Jesse Reimink and his colleagues found something extraordinary in these rocks from the Acasta Gneiss formation near Yellowknife, Canada, and published a paper on them in the Nature Geoscience. Even at 4.02 billion years, they’re not quite the oldest ones out there but the oldest known rocks that still hold the tiny crystals of zircon that they had inherited since their formation. Together, the rock composition and the zircon crystals have supposedly answered an old question: when did the continents form? Zircon retains its chemical signature and records age information that doesn’t get reset by later geological events.

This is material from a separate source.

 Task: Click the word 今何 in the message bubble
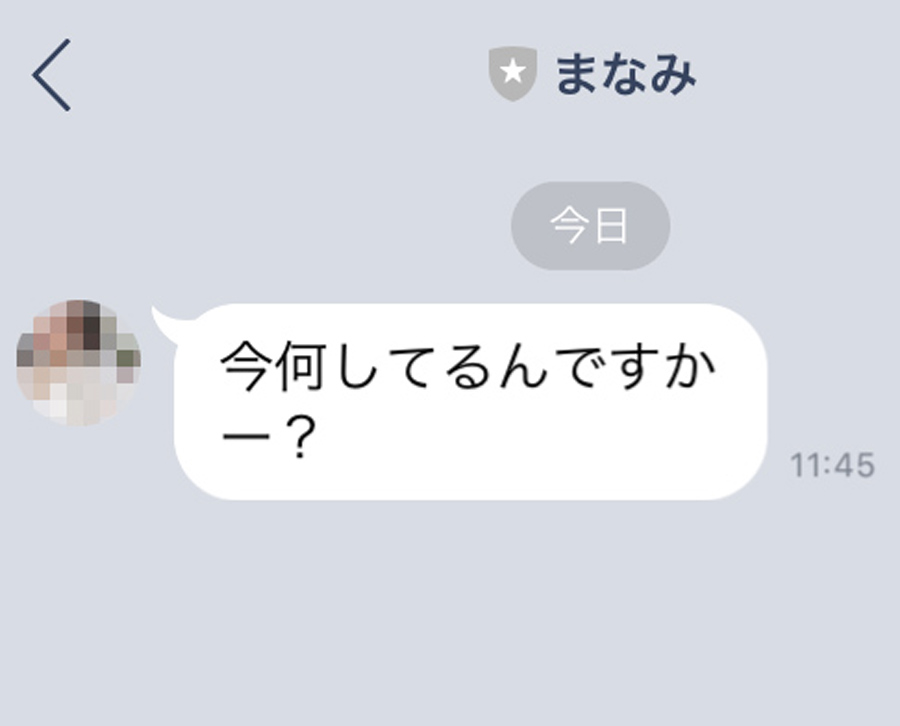(x=274, y=366)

Their paper published in the journal on Monday stated that the Acasta Gneiss was once part of a giant plume of molten rock that pushed its way around the young planet before coming to rest and cooling. As it cooled, it interacted with the even older rock around it—an interaction that left its mark inside those crystals of zircon and the rocks in which they are embedded. Those marks are clues about what was in those early formations, the very earliest crust of the Earth.

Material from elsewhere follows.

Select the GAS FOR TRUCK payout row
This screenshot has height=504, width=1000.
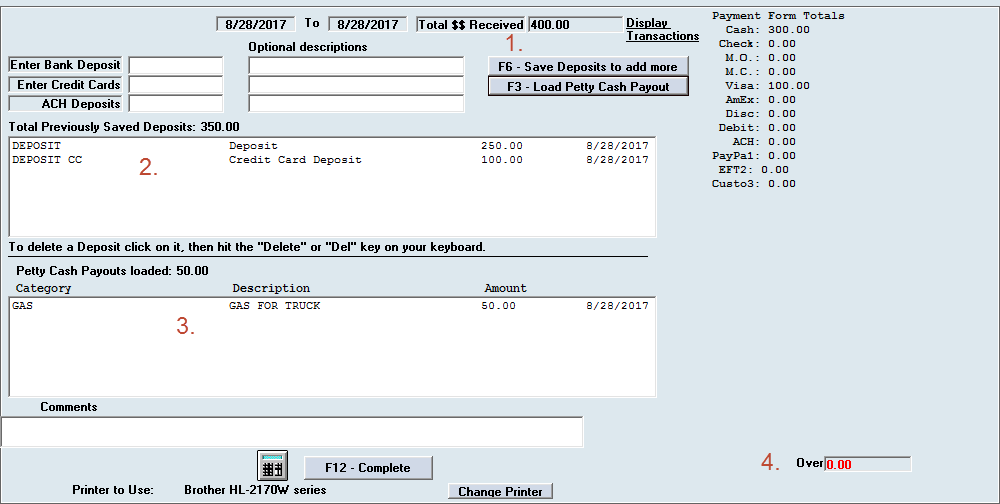click(x=330, y=306)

Scientists have previously concluded there are two types of that early crust. One is associated with land and called continental; the other with water and called oceanic. Oceanic crust is generally older than continental. Interestingly, the Acasta rocks look like they interacted with oceanic crust in the process of turning into continental crust.

This new study suggests that early Earth was largely covered with an oceanic crust-like surface. Only three locations worldwide exist with rocks or minerals older than four billion years: one from Northern Quebec, mineral grains from Western Australia and the rock formation from Canada’s Northwest Territories examined in this study.